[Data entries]
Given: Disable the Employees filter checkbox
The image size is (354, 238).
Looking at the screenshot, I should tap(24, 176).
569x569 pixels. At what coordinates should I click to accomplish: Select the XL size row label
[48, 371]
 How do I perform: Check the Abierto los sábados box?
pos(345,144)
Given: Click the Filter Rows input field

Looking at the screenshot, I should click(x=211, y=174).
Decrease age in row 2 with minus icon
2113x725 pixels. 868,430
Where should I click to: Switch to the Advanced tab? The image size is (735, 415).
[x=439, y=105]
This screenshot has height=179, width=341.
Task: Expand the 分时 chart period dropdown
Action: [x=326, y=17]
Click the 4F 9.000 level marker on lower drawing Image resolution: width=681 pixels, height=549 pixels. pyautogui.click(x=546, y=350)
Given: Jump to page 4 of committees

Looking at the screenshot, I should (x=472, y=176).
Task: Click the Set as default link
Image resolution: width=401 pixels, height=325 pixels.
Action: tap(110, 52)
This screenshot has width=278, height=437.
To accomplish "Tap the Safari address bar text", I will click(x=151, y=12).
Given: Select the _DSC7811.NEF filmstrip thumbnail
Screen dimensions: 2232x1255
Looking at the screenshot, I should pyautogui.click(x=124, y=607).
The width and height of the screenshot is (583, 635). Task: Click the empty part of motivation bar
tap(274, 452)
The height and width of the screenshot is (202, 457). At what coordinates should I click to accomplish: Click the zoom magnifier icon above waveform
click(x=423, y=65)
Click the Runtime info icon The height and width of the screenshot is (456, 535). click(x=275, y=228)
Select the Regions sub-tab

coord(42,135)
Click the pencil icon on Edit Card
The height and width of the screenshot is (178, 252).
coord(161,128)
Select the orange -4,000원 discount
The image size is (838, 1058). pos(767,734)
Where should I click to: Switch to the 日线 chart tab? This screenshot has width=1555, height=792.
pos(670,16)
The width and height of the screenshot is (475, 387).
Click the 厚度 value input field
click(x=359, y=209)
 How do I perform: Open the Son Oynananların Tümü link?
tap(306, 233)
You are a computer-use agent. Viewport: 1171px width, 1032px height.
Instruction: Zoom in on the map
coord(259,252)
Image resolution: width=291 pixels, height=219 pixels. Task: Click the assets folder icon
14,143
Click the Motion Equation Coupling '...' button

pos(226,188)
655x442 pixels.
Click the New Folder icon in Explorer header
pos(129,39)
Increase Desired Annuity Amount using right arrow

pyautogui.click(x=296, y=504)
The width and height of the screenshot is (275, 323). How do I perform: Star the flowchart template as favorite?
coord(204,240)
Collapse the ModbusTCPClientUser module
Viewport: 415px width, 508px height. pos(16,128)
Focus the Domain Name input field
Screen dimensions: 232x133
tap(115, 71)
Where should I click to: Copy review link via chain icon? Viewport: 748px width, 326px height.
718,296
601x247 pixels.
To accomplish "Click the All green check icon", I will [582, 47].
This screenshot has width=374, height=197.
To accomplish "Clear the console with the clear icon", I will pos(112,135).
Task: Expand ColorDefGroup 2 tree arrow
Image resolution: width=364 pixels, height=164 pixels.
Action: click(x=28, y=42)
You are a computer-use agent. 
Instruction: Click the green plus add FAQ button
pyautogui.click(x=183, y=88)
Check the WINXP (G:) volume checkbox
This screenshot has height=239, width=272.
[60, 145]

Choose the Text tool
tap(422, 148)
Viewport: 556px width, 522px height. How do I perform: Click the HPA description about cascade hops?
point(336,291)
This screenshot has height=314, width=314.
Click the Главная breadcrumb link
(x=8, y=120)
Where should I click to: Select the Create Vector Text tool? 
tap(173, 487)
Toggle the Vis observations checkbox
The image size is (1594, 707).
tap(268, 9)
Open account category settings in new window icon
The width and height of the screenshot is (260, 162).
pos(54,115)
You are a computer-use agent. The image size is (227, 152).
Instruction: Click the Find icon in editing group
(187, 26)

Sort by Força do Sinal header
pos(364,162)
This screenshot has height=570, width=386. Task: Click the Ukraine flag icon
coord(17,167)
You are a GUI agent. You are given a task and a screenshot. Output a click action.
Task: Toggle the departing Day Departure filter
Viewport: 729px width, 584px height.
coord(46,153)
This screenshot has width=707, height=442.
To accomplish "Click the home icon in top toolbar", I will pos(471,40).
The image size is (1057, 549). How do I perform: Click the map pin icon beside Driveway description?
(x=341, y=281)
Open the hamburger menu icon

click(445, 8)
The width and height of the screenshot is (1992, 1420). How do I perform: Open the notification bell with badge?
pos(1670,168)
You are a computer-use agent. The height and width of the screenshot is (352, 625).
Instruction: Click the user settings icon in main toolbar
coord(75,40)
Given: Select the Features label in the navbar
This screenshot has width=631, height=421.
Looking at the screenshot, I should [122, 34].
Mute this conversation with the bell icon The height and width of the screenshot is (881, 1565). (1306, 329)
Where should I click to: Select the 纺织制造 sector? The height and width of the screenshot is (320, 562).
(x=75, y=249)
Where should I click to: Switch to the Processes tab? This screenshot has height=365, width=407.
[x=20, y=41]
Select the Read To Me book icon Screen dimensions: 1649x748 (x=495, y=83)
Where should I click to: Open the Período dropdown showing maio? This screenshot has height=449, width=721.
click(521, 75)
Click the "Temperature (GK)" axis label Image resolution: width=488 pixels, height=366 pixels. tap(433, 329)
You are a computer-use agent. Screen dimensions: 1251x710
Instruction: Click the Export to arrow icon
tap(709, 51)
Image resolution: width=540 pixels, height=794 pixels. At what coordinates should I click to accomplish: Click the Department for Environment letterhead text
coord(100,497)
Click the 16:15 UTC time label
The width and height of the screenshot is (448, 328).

# [Given task]
Reproduce every line of this material without changing anything.

# [Result of this exercise]
Given: Disable the Employees filter checkbox
The image size is (354, 238).
Looking at the screenshot, I should tap(24, 176).
569x569 pixels. At what coordinates should I click to accomplish: Select the XL size row label
[48, 371]
 How do I perform: Check the Abierto los sábados box?
pos(345,144)
Given: Click the Filter Rows input field

Looking at the screenshot, I should click(x=211, y=174).
Decrease age in row 2 with minus icon
2113x725 pixels. 868,430
Where should I click to: Switch to the Advanced tab? The image size is (735, 415).
[x=439, y=105]
This screenshot has height=179, width=341.
Task: Expand the 分时 chart period dropdown
Action: [x=326, y=17]
Click the 4F 9.000 level marker on lower drawing Image resolution: width=681 pixels, height=549 pixels. pyautogui.click(x=546, y=350)
Given: Jump to page 4 of committees

Looking at the screenshot, I should (x=472, y=176).
Task: Click the Set as default link
Image resolution: width=401 pixels, height=325 pixels.
Action: tap(110, 52)
This screenshot has width=278, height=437.
To accomplish "Tap the Safari address bar text", I will click(x=151, y=12).
Given: Select the _DSC7811.NEF filmstrip thumbnail
Screen dimensions: 2232x1255
Looking at the screenshot, I should pyautogui.click(x=124, y=607).
The width and height of the screenshot is (583, 635). Task: Click the empty part of motivation bar
tap(274, 452)
The height and width of the screenshot is (202, 457). At what coordinates should I click to accomplish: Click the zoom magnifier icon above waveform
click(x=423, y=65)
Click the Runtime info icon The height and width of the screenshot is (456, 535). click(x=275, y=228)
Select the Regions sub-tab

coord(42,135)
Click the pencil icon on Edit Card
The height and width of the screenshot is (178, 252).
coord(161,128)
Select the orange -4,000원 discount
The image size is (838, 1058). pos(767,734)
Where should I click to: Switch to the 日线 chart tab? This screenshot has width=1555, height=792.
pos(670,16)
The width and height of the screenshot is (475, 387).
Click the 厚度 value input field
click(x=359, y=209)
 How do I perform: Open the Son Oynananların Tümü link?
tap(306, 233)
You are a computer-use agent. Viewport: 1171px width, 1032px height.
Instruction: Zoom in on the map
coord(259,252)
Image resolution: width=291 pixels, height=219 pixels. Task: Click the assets folder icon
14,143
Click the Motion Equation Coupling '...' button

pos(226,188)
655x442 pixels.
Click the New Folder icon in Explorer header
pos(129,39)
Increase Desired Annuity Amount using right arrow

pyautogui.click(x=296, y=504)
The width and height of the screenshot is (275, 323). How do I perform: Star the flowchart template as favorite?
coord(204,240)
Collapse the ModbusTCPClientUser module
Viewport: 415px width, 508px height. pos(16,128)
Focus the Domain Name input field
Screen dimensions: 232x133
tap(115, 71)
Where should I click to: Copy review link via chain icon? Viewport: 748px width, 326px height.
718,296
601x247 pixels.
To accomplish "Click the All green check icon", I will [582, 47].
This screenshot has width=374, height=197.
To accomplish "Clear the console with the clear icon", I will pos(112,135).
Task: Expand ColorDefGroup 2 tree arrow
Image resolution: width=364 pixels, height=164 pixels.
Action: click(x=28, y=42)
You are a computer-use agent. 
Instruction: Click the green plus add FAQ button
pyautogui.click(x=183, y=88)
Check the WINXP (G:) volume checkbox
This screenshot has height=239, width=272.
[60, 145]

Choose the Text tool
tap(422, 148)
Viewport: 556px width, 522px height. How do I perform: Click the HPA description about cascade hops?
point(336,291)
This screenshot has height=314, width=314.
Click the Главная breadcrumb link
(x=8, y=120)
Where should I click to: Select the Create Vector Text tool? 
tap(173, 487)
Toggle the Vis observations checkbox
The image size is (1594, 707).
tap(268, 9)
Open account category settings in new window icon
The width and height of the screenshot is (260, 162).
pos(54,115)
You are a computer-use agent. The image size is (227, 152).
Instruction: Click the Find icon in editing group
(187, 26)

Sort by Força do Sinal header
pos(364,162)
This screenshot has height=570, width=386. Task: Click the Ukraine flag icon
coord(17,167)
You are a GUI agent. You are given a task and a screenshot. Output a click action.
Task: Toggle the departing Day Departure filter
Viewport: 729px width, 584px height.
coord(46,153)
This screenshot has width=707, height=442.
To accomplish "Click the home icon in top toolbar", I will pos(471,40).
The image size is (1057, 549). How do I perform: Click the map pin icon beside Driveway description?
(x=341, y=281)
Open the hamburger menu icon

click(445, 8)
The width and height of the screenshot is (1992, 1420). How do I perform: Open the notification bell with badge?
pos(1670,168)
You are a computer-use agent. The height and width of the screenshot is (352, 625).
Instruction: Click the user settings icon in main toolbar
coord(75,40)
Given: Select the Features label in the navbar
This screenshot has width=631, height=421.
Looking at the screenshot, I should [122, 34].
Mute this conversation with the bell icon The height and width of the screenshot is (881, 1565). (1306, 329)
Where should I click to: Select the 纺织制造 sector? The height and width of the screenshot is (320, 562).
(x=75, y=249)
Where should I click to: Switch to the Processes tab? This screenshot has height=365, width=407.
[x=20, y=41]
Select the Read To Me book icon Screen dimensions: 1649x748 (x=495, y=83)
Where should I click to: Open the Período dropdown showing maio? This screenshot has height=449, width=721.
click(521, 75)
Click the "Temperature (GK)" axis label Image resolution: width=488 pixels, height=366 pixels. tap(433, 329)
You are a computer-use agent. Screen dimensions: 1251x710
Instruction: Click the Export to arrow icon
tap(709, 51)
Image resolution: width=540 pixels, height=794 pixels. At what coordinates should I click to accomplish: Click the Department for Environment letterhead text
coord(100,497)
Click the 16:15 UTC time label
The width and height of the screenshot is (448, 328).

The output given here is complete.